Applicants initially submit their certificates on completion of the final year secondary schools and the marks obtained in physics, biology, chemistry and mathematics. Even though a minimum score of 90% in these subjects is a basic prerequisite, about 800 female and over 1000 male students apply. Only a tenth of this total number (about 180) is eventually accepted each year.
Selection of these applicants is based upon a written “Admission Examination” that is composed of two parts. Part One comprises multiple choice questions in four subjects already taught in secondary school: physics, biology, chemistry and mathematics, as well as in Islamic sciences and the English language (English is the official teaching language in the College of Medicine).

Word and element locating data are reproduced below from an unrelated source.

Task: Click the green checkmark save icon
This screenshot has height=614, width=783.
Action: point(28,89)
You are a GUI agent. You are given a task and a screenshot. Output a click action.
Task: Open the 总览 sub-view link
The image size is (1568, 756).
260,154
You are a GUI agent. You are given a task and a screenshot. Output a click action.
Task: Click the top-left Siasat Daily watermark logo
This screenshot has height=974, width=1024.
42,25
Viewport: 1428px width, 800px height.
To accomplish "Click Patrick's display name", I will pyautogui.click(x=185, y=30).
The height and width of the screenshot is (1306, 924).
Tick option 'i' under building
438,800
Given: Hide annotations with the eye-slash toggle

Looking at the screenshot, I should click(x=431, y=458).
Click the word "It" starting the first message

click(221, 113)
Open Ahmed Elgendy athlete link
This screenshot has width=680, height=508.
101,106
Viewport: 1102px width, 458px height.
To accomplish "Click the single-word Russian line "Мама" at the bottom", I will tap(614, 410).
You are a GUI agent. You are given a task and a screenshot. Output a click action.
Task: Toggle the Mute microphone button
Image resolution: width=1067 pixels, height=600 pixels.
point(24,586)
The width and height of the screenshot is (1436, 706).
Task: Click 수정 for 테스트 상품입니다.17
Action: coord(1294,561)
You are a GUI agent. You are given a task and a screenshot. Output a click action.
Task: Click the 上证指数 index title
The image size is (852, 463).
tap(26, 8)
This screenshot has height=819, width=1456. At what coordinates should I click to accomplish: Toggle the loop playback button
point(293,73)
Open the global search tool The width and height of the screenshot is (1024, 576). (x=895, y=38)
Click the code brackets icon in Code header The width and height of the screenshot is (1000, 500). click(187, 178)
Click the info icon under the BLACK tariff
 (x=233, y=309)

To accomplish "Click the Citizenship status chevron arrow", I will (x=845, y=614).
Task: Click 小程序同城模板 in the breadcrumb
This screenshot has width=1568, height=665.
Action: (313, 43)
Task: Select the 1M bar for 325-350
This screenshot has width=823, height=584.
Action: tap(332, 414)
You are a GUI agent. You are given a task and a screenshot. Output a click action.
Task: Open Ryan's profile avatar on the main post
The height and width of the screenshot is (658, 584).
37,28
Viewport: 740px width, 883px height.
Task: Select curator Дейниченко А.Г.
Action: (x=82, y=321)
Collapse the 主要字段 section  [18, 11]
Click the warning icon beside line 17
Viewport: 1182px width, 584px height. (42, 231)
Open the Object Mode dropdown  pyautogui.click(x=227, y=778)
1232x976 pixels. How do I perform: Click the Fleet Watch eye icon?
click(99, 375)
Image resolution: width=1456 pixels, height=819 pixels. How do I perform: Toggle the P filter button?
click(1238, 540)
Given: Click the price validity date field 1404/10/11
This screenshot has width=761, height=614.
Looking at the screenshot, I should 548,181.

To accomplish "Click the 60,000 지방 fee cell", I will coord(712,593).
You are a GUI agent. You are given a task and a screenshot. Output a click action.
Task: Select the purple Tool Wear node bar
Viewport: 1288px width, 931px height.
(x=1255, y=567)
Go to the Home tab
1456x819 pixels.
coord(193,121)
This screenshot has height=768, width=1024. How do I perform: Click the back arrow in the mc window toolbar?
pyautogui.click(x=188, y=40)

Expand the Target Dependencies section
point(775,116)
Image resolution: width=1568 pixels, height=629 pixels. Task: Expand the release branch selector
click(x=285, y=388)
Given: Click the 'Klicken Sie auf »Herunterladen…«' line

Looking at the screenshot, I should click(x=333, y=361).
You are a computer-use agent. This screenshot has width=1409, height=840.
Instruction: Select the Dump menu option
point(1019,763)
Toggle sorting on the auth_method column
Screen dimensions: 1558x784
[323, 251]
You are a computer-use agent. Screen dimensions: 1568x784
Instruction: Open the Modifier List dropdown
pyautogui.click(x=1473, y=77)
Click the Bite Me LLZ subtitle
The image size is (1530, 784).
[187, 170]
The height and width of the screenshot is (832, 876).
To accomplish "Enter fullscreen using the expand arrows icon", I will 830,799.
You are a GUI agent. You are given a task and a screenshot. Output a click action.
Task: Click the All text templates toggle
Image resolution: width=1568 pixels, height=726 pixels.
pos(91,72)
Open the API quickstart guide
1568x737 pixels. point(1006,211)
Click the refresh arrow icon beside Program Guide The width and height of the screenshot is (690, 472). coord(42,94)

The score for this exam is 35 marks. Part Two measures the IQ, personal capabilities and general knowledge of the students, with a 30 mark score. These parameters are considered mandatory by many centers.1,3,12,20,21 Evaluation is conducted by a specialized organization called the “Saudi Center for Assessment and Evaluation for Higher Education”. The total score of this exam (65 marks) is added to the final year secondary school score (35 marks), making a total score of 100. Students with the highest scores are scheduled for an interview that is preceded by the completion of a detailed “Questionnaire Form”. This questionnaire, evaluated by a psychiatrist comprises five headings: (i) the principal motivation for becoming a medical student; (ii) preliminary knowledge on the nature and duration of medical education and the teaching process in the Medical College as compared to the Secondary School; (iii) aspirations and positive attributes in the applicant's personality; (iv) negative and weak points in the applicant's personality; and (v) any volunteer activities engaged in by the applicant and lessons learnt from them.
The interview is carried out by two or more Faculty members, and lasts 45-60 minutes with each applicant. Conduct of the interview by a group rather than an individual allows for maximum objectivity in the selection process.33,34 The interview focuses on the following non-cognitive criteria: (i) personal awareness of the applicant of the major health problems in the Saudi community; (ii) expression, listening and communications skills of the applicant; and (iii) personal characteristics of the applicant as general interests, motivation, discipline, respect for others, self-respect, self-esteem, and ability to work in a team.